* **WHAT THE EXERCISE ASKS**
The needed output is the run of lines below from the one containing "Click the word 'cené'" through the one containing "You are a GUI", copied exactly and free of pictures.
== DATA FOR THE TASK ==
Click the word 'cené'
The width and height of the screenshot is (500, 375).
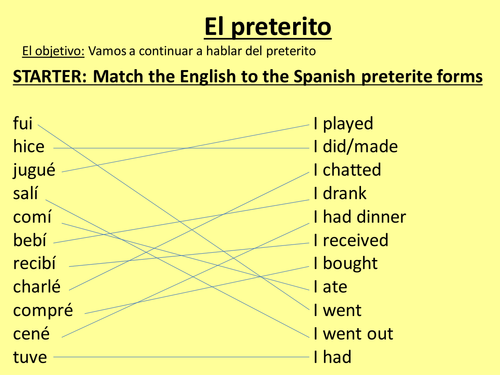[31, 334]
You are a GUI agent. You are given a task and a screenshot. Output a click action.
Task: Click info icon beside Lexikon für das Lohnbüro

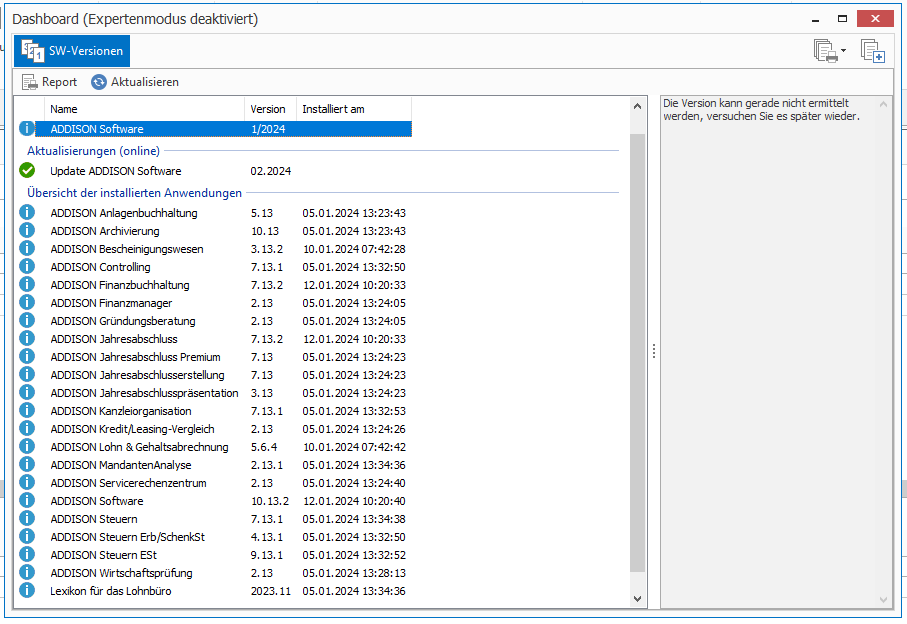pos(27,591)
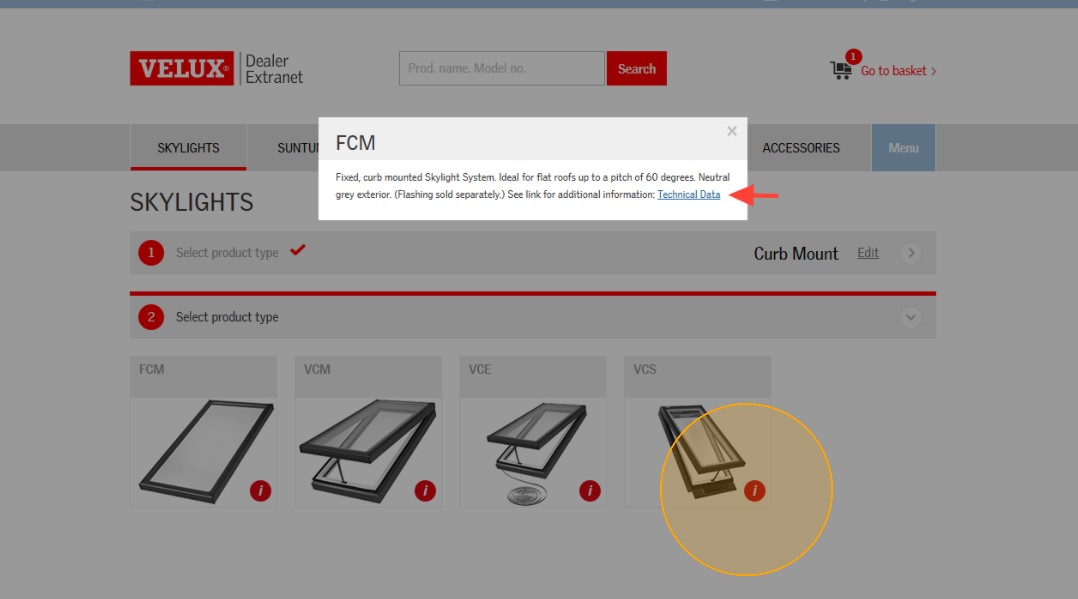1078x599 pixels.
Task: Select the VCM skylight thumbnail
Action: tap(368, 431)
===
== DATA FOR THE TASK ==
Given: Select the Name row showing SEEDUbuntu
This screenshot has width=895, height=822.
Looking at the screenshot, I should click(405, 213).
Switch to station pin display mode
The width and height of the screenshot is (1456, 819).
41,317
===
== DATA FOR THE TASK ==
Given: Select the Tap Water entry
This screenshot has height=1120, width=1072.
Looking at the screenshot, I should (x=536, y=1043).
===
* **SOLUTION FOR THIS EXERCISE**
Click the word 'cené'
The width and height of the screenshot is (500, 375).
[31, 334]
You are a GUI agent. You are given a task and a screenshot. Output a click action.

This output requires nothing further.